◆ PROBLEM TO WORK ON ◆
Repeat nothing but the line that contains "Switch to the 1. 車 tab" and the lines after it, through the end of the listing, exactly as they stand; omit pictures.

◆ GIVEN ENTRIES ◆
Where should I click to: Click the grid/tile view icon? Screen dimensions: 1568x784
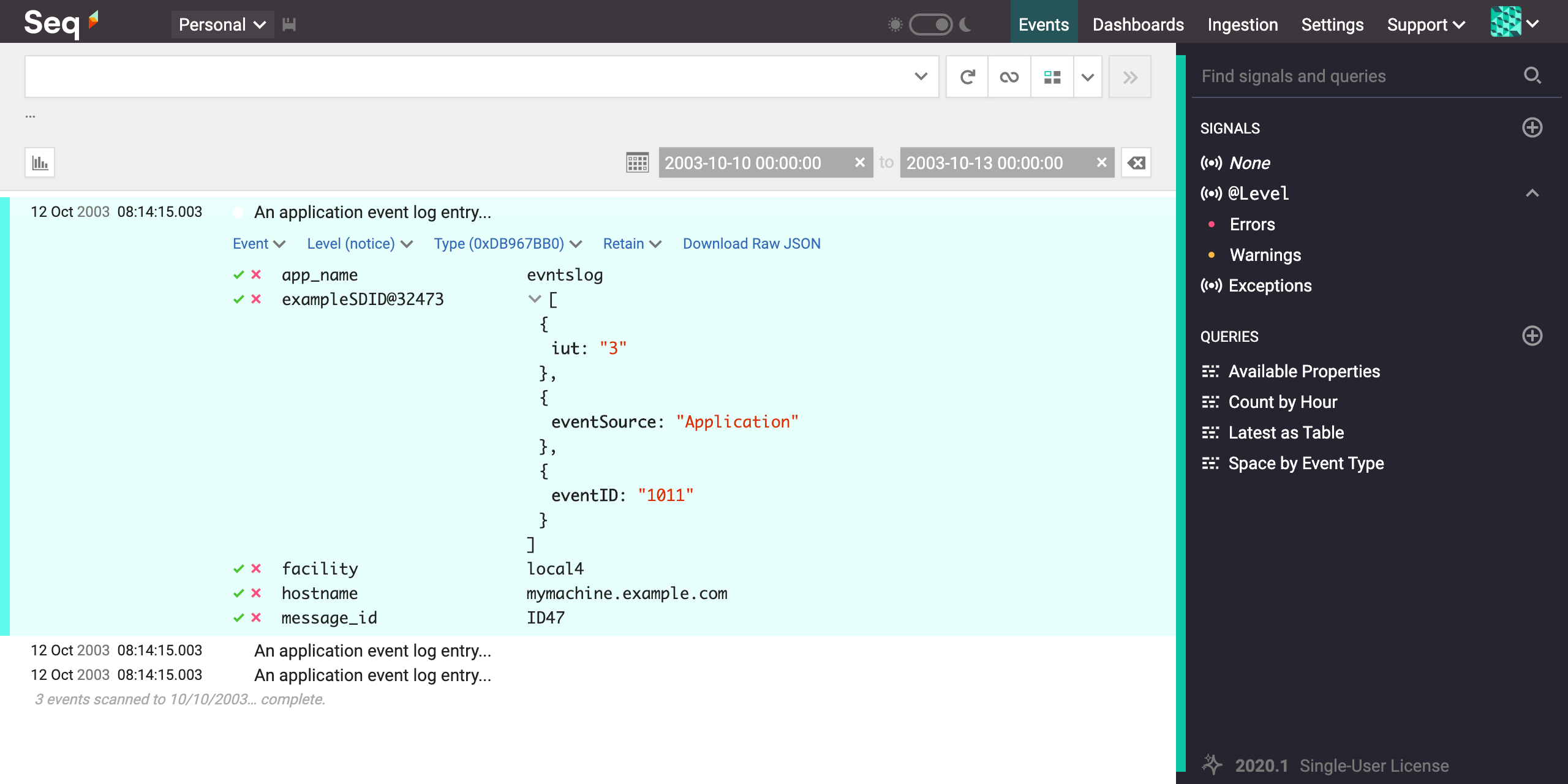(x=1052, y=76)
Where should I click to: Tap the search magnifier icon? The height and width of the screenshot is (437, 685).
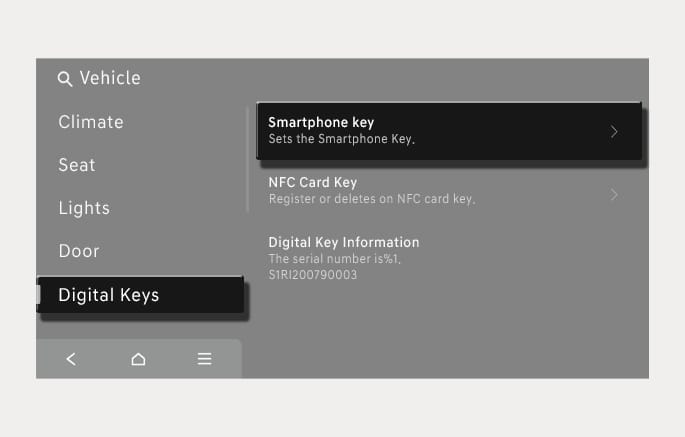(x=65, y=79)
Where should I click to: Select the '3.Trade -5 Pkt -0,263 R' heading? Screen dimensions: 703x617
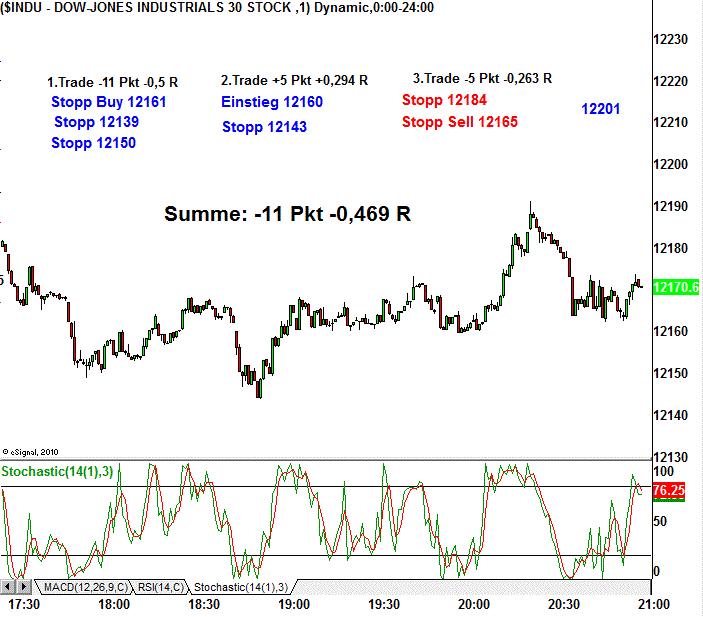pos(482,78)

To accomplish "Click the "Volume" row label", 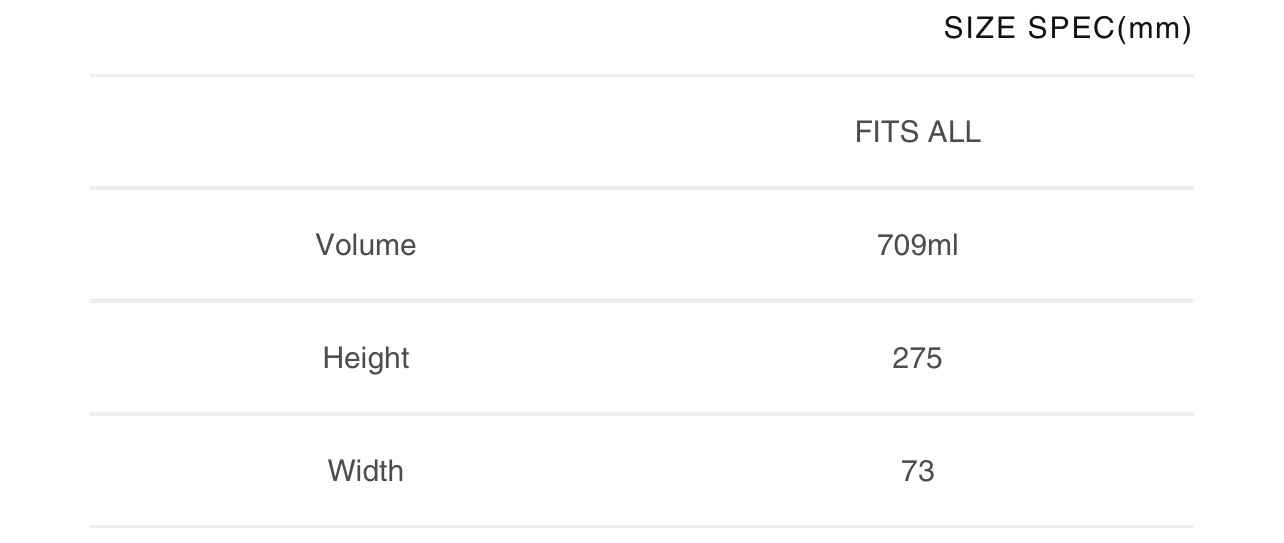I will [x=366, y=245].
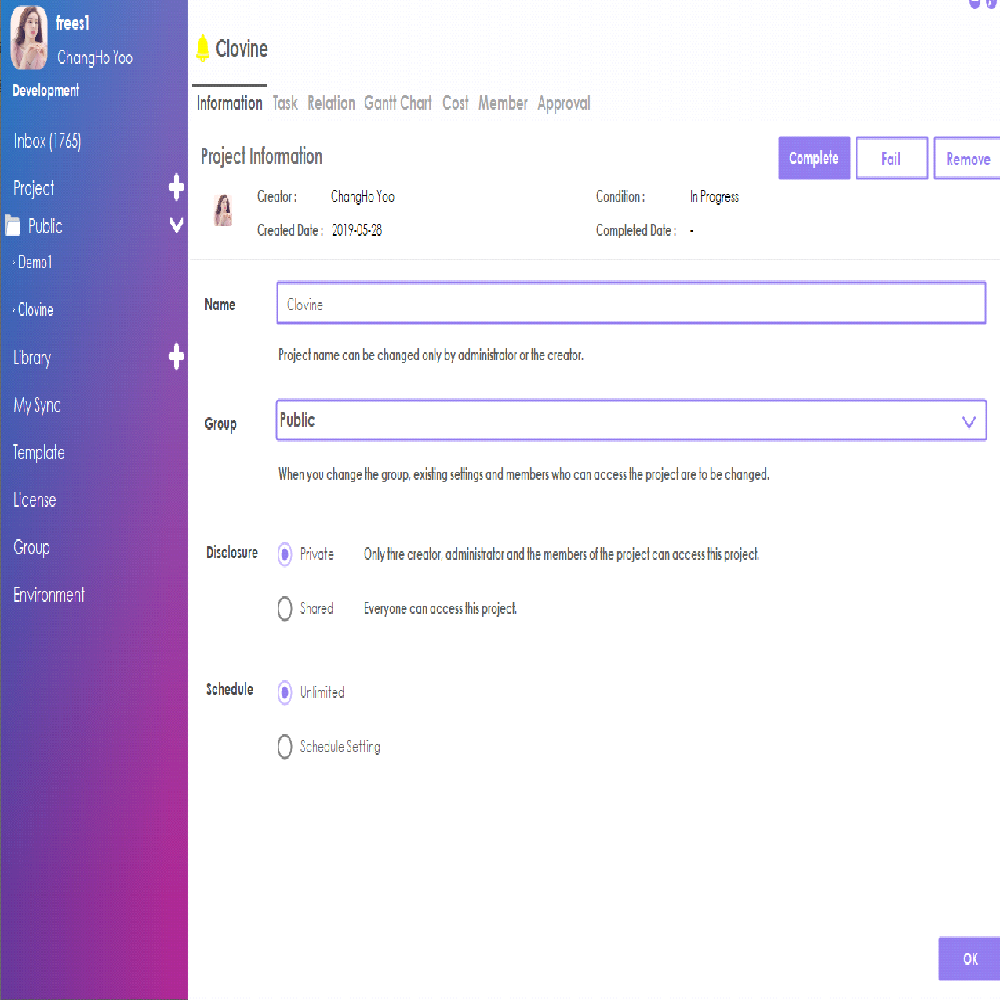1000x1000 pixels.
Task: Click the plus icon next to Library
Action: (x=176, y=357)
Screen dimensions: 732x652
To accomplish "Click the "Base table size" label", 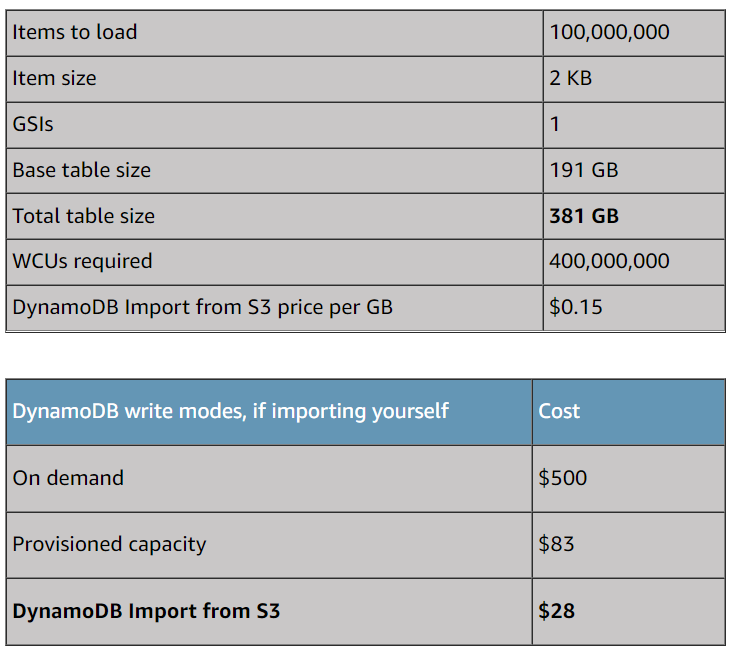I will 82,170.
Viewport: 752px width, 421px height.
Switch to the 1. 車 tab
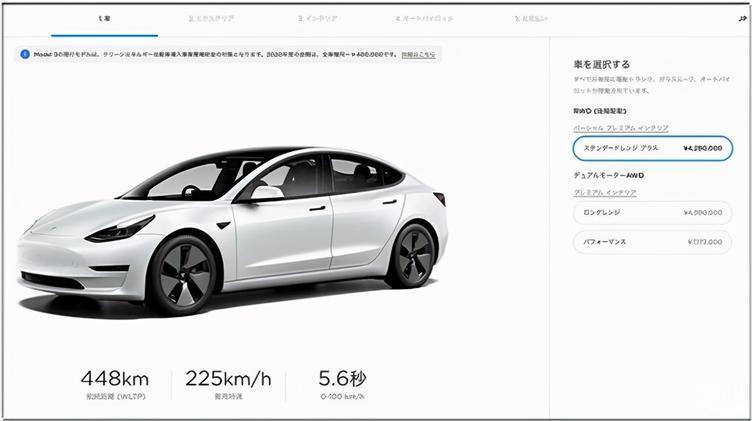click(105, 19)
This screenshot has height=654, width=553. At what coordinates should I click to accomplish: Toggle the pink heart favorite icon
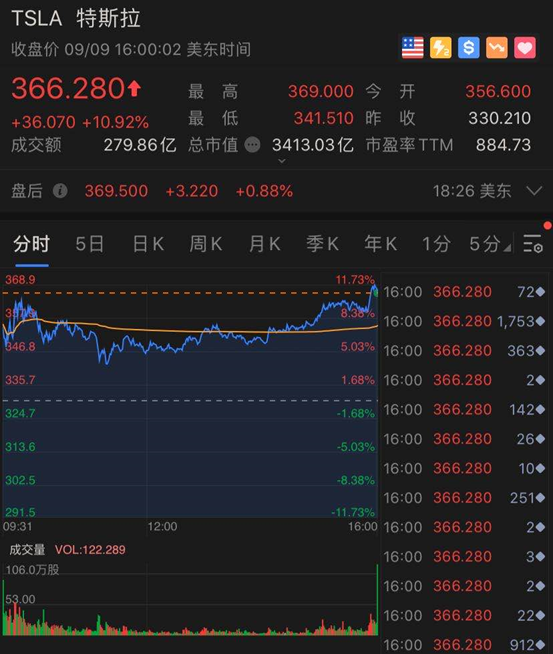tap(525, 48)
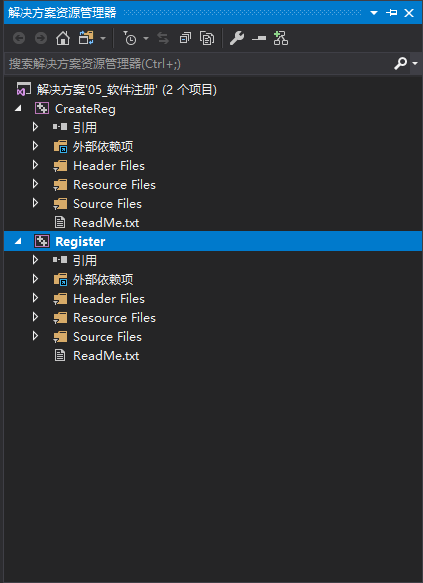Click the search magnifier icon
Viewport: 423px width, 583px height.
click(x=401, y=64)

◆ RESULT ◆
Switch to the 1. 車 tab
click(105, 19)
This screenshot has height=654, width=553. At what coordinates should I click to accomplish: Toggle the pink heart favorite icon
tap(525, 48)
Click the search magnifier icon
Viewport: 423px width, 583px height.
click(x=401, y=64)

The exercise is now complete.